# Introducing a new puppy to an existing dog



## veronica (Jun 12, 2011)

Hello everyone!

I'm excited to say in about 2 wks my little Mona will be coming home. We are all excited but a part of me is Freaking Out! You see we've always had 2 dogs (Skye, Weimy and Mia, Mastiff) but about a month ago my Weimy,Skye past away (9.5 years old) :'( Mia and Skye got along great! Skye was the older sister, the Pac leader and Mia was the follower. I feel Mia will be ok w/Mona but I guess it's natural to feel a bit concerned since Mia is 120 pounds and may get a bit jealous.

Any suggestions on how I should do the fist introduction??? All your help and suggestions will be greatly appreciated!

Warmest Regards,
Veronica


----------



## redbirddog (Apr 23, 2010)

Veronica,

Suggest a long walk away from the house. With one person walking your existing dog and you walking (or carrying) the new pup. Make it so they interact away from home turf. Find neutral area where they can get used to each other off-leash.

Feed in different rooms. Food will be a big issue along with toys.

Have the pup sleep in a crate. Each should have their own "quiet" area where they can get away.


Hope that is of some help.

http://redbirddog.blogspot.com/2011/05/three-vizslas-meet-great-dane-at-beach.html

Rod
http://redbirddog.blogspot.com


----------



## veronica (Jun 12, 2011)

Thanks Rod!! Friday is the day!!! Nervous, excited, happy!! I can't wait! I'll let you know how the introduction goes!

Hoping all is well!


----------



## redbirddog (Apr 23, 2010)

Good luck today Veronica. Remember to be in charge, control the area and watch closely their interaction. 

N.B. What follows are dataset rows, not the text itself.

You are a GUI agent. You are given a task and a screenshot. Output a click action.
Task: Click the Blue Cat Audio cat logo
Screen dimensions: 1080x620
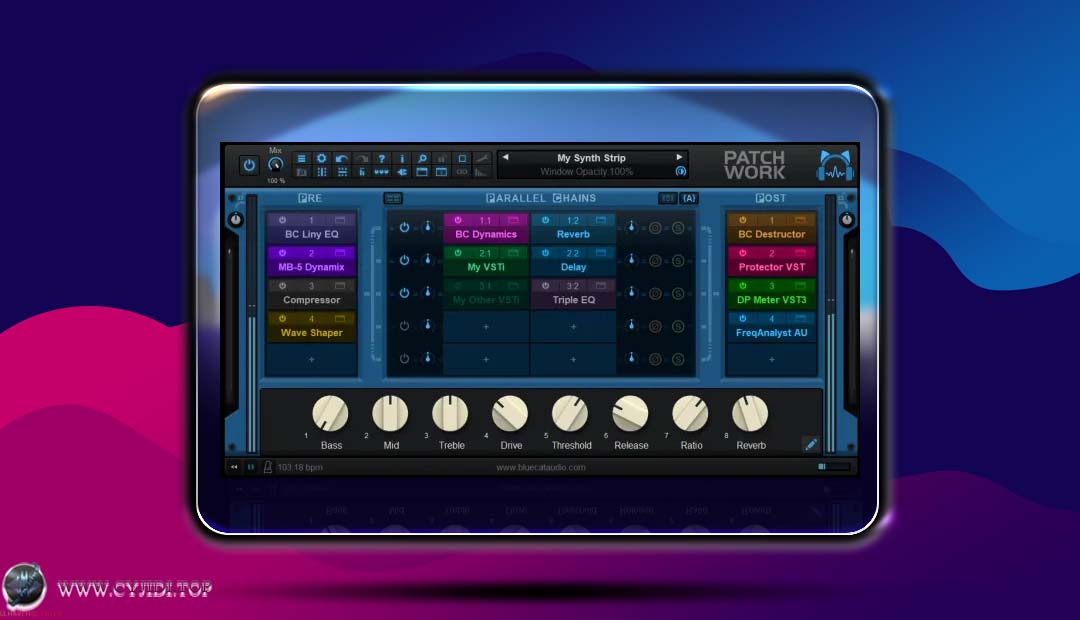pyautogui.click(x=836, y=166)
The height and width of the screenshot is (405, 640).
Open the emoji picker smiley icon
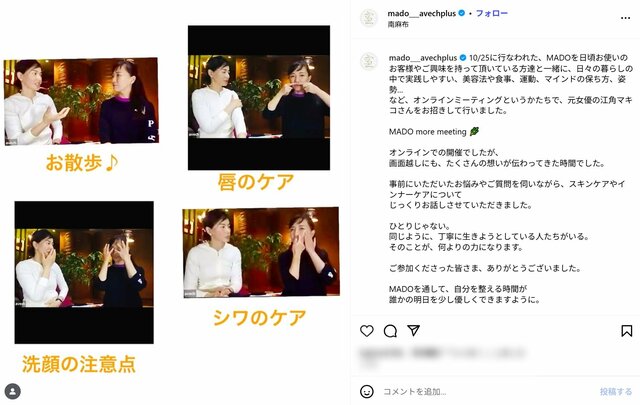point(367,392)
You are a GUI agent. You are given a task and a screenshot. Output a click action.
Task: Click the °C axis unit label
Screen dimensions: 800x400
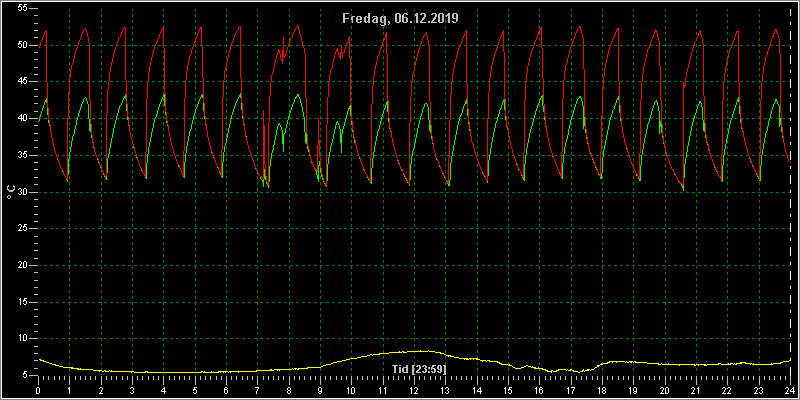[11, 192]
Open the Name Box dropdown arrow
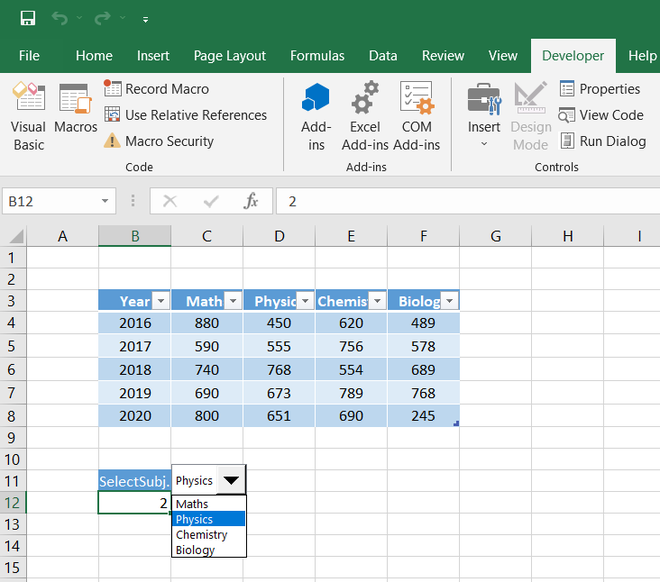Screen dimensions: 660x582 click(106, 201)
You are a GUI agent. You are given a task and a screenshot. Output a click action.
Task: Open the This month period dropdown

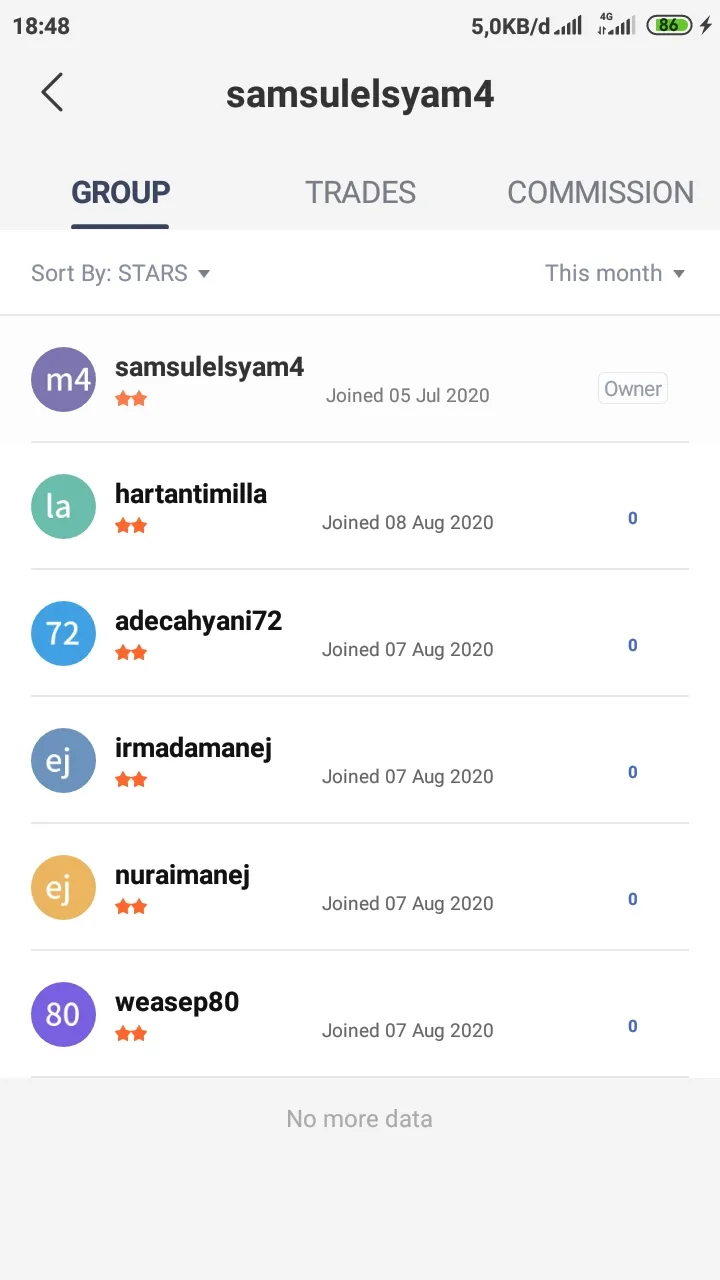[615, 273]
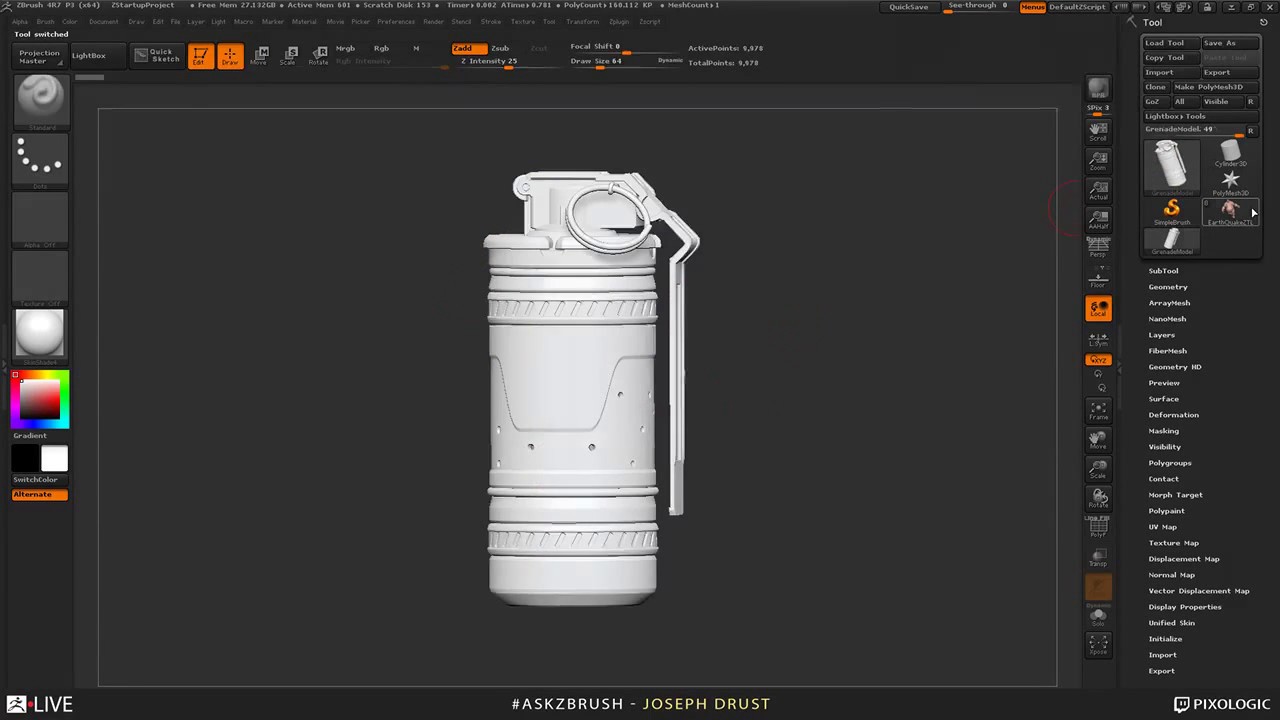Select the Rotate tool on the top shelf
Screen dimensions: 1280x720
pyautogui.click(x=319, y=55)
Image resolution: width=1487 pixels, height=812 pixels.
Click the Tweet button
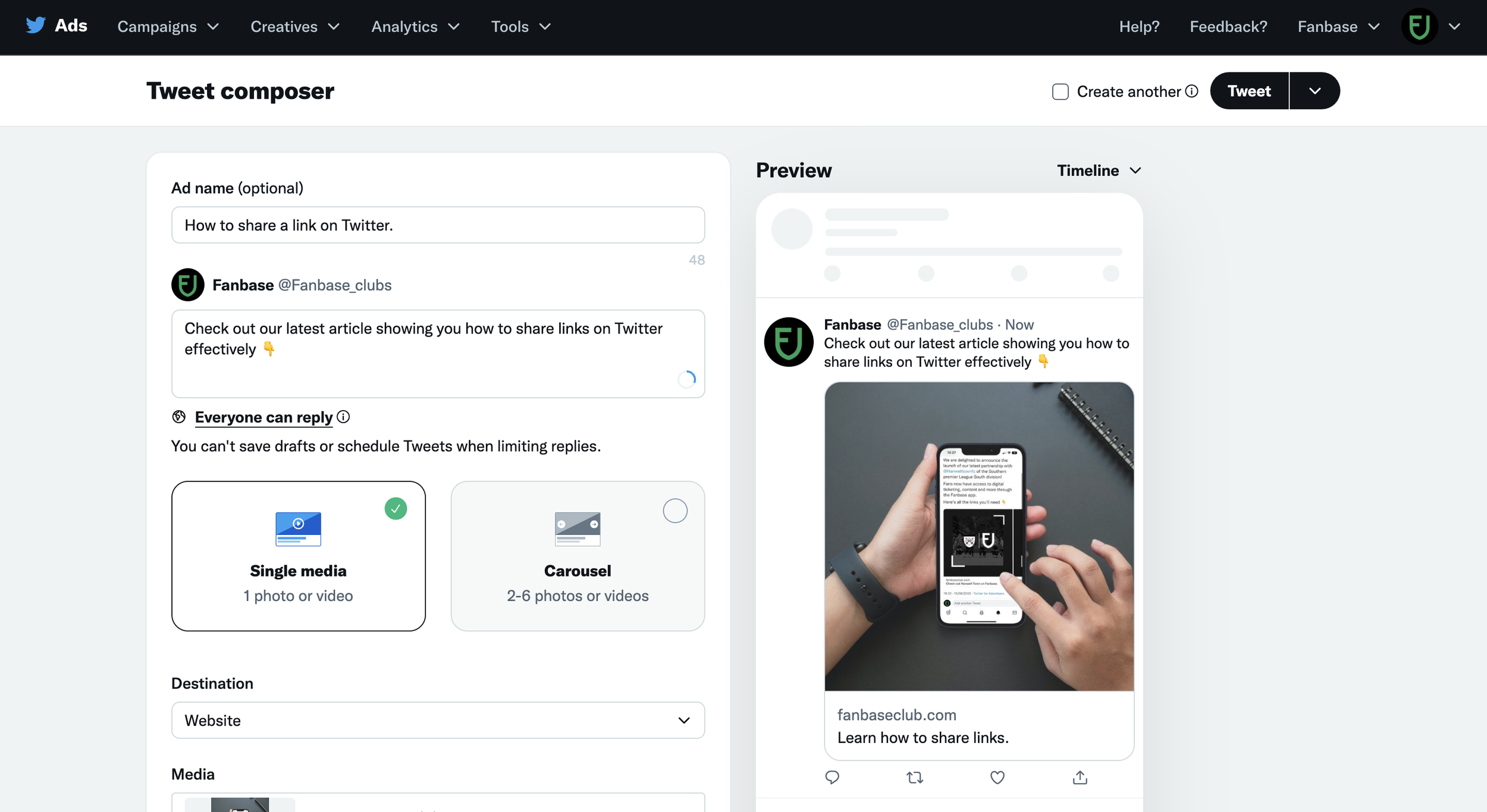tap(1249, 91)

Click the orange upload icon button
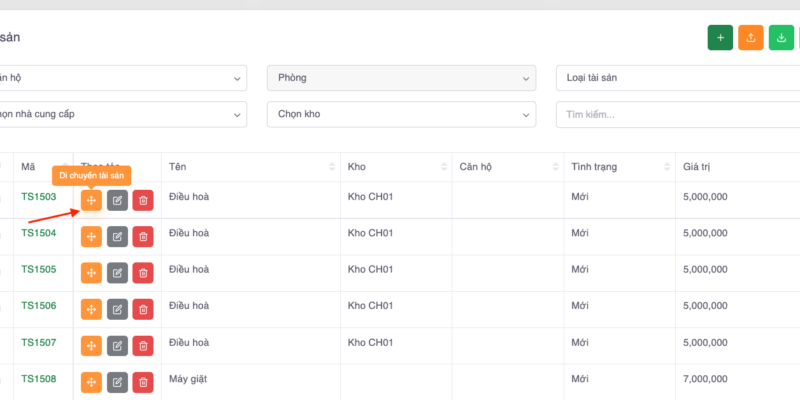751,38
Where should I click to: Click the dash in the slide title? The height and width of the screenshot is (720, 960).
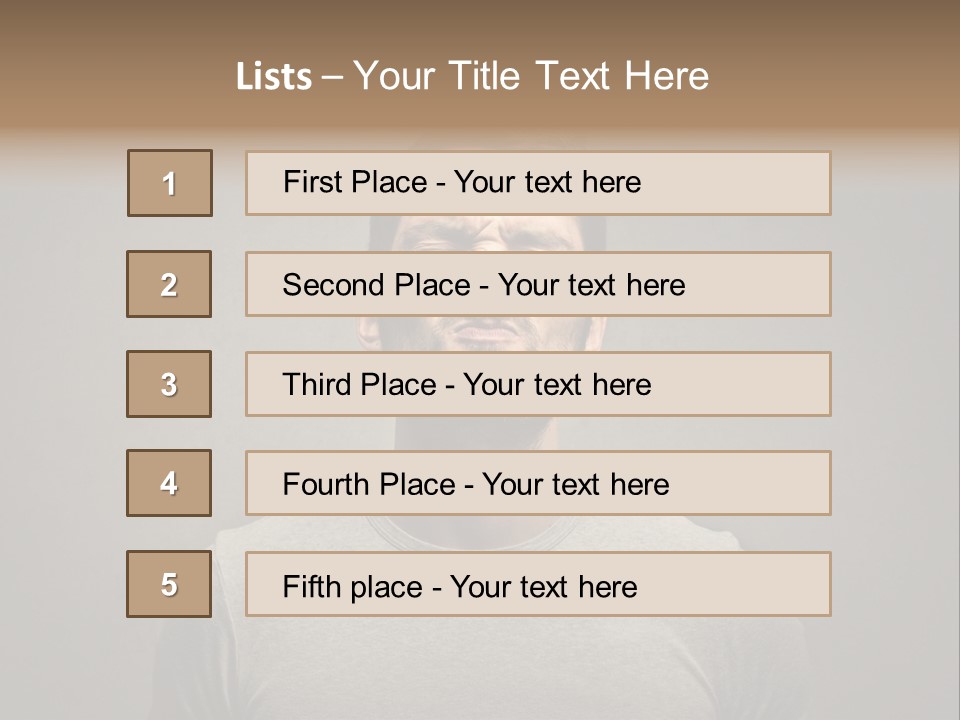tap(332, 77)
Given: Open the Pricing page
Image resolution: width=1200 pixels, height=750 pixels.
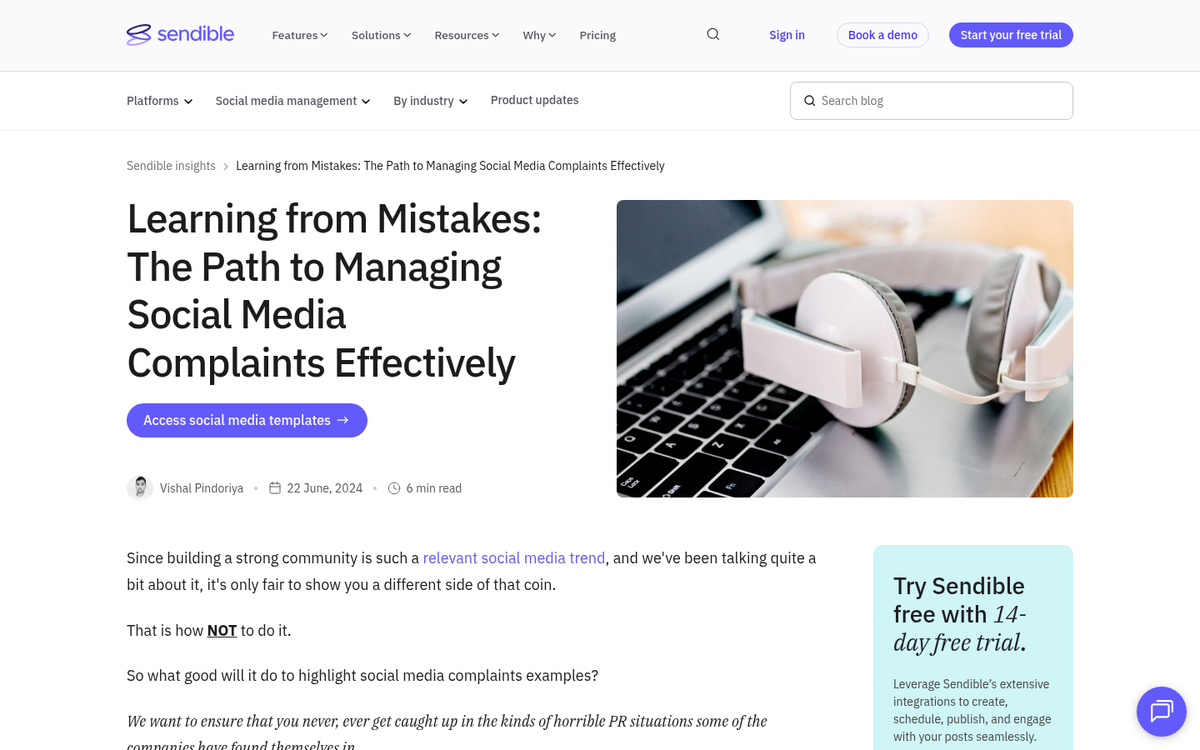Looking at the screenshot, I should tap(597, 35).
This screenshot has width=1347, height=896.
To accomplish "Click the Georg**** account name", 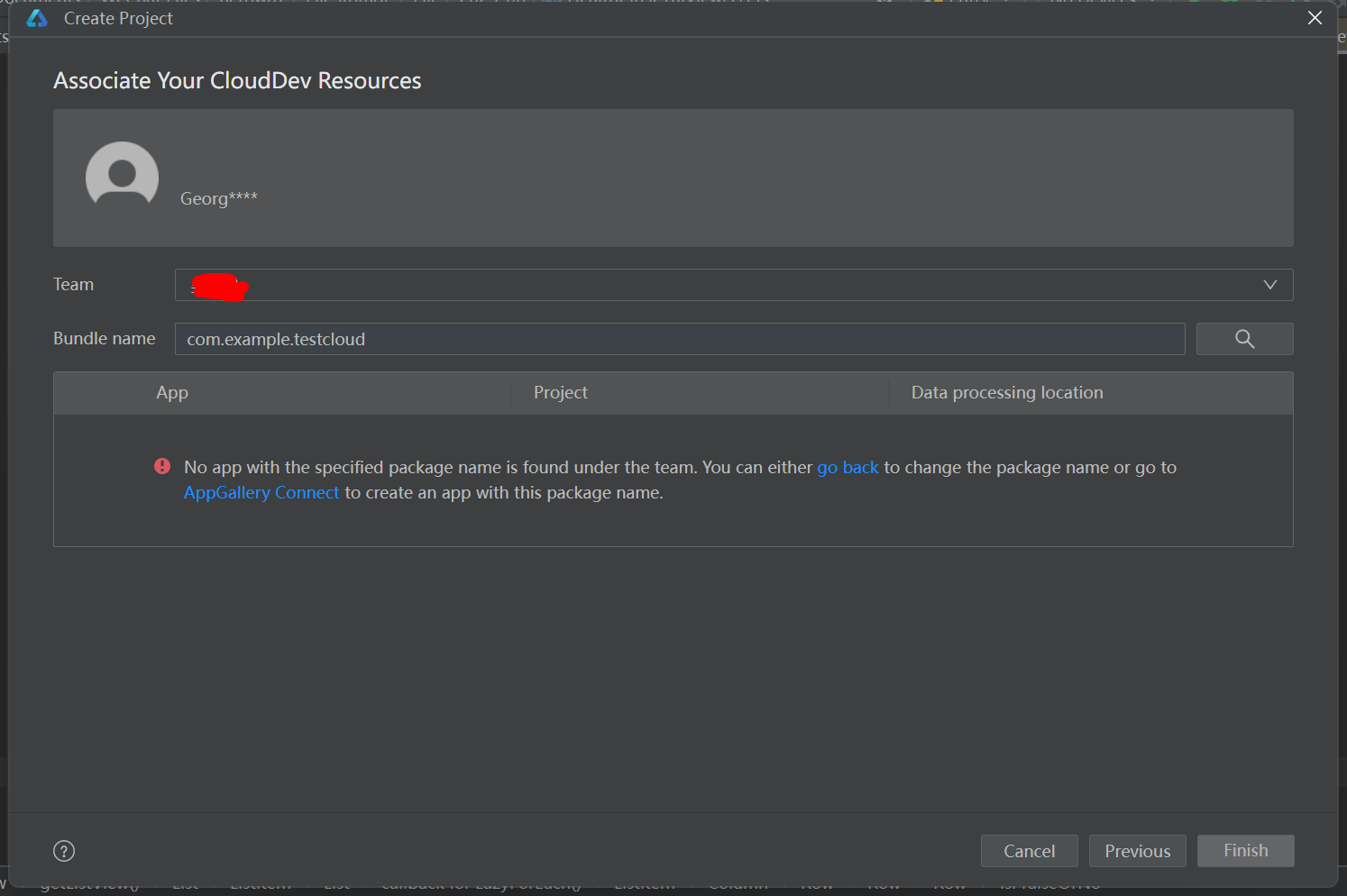I will (219, 198).
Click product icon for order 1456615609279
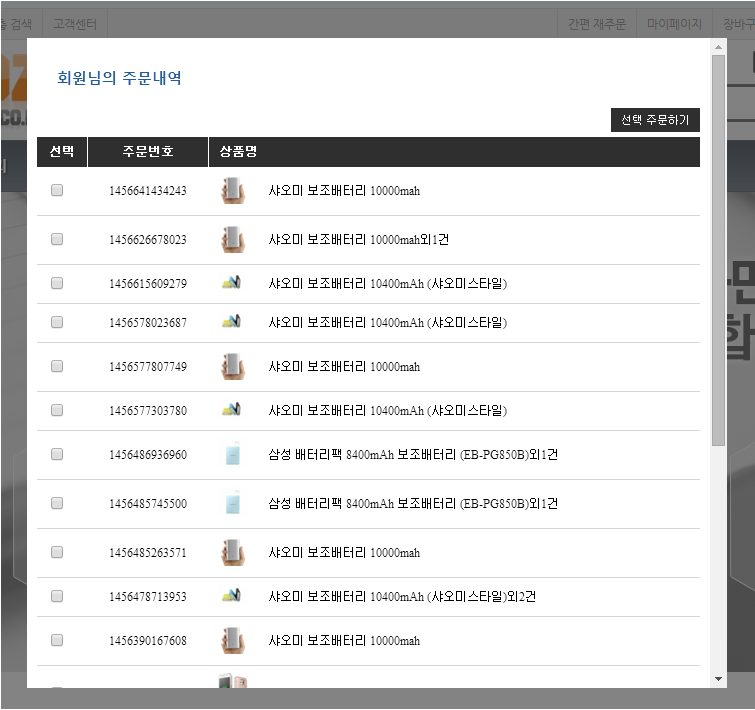This screenshot has width=755, height=710. [231, 284]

The more you can get them tired the better.

Rod


----------



## veronica (Jun 12, 2011)

I'm proud to say the introduction went well! ;D 

I took Rod's advise and a some info I found on the internet...

This is what I did...

My husband took Mia/other dog for a long walk.... While I introduced Mona/9wk old Vizsla to her new home environment. Once Mia got back I placed Mona in the Crate. Mia was super curious and laid hersself by the crate. After about 20 minutes we opened the crate door. Mia was very gentle and little Mona was so excited to meet her big sister! ;D Thank God!!

Thank you Rod!! Appreciate your advice and help! I still monitor them with the toys and food! 

This is the website I was referring to:

http://www.wikihow.com/Introduce-a-New-Dog-to-Your-House-and-Other-Dogs

Also this is a video of Mona with Mia on there 4th day...

http://youtu.be/f-Z_lOpoy3A

Very happy with my little Mona! Great addition to our family! In the process of training her now..

Warm Rgds,
Veronica


----------



## Sahara (Mar 22, 2009)

Loved your video Veronica. Thanks for sharing it. I am about to go through this myself. I have done it before but never with vizslak. It will definitely be interesting but I am so ready for this new chapter in my life to begin.


----------



## redbirddog (Apr 23, 2010)

Mona and Mia. Great names for a couple neat dogs. Looks like they are getting along well.

Happy times ahead.

Rod


----------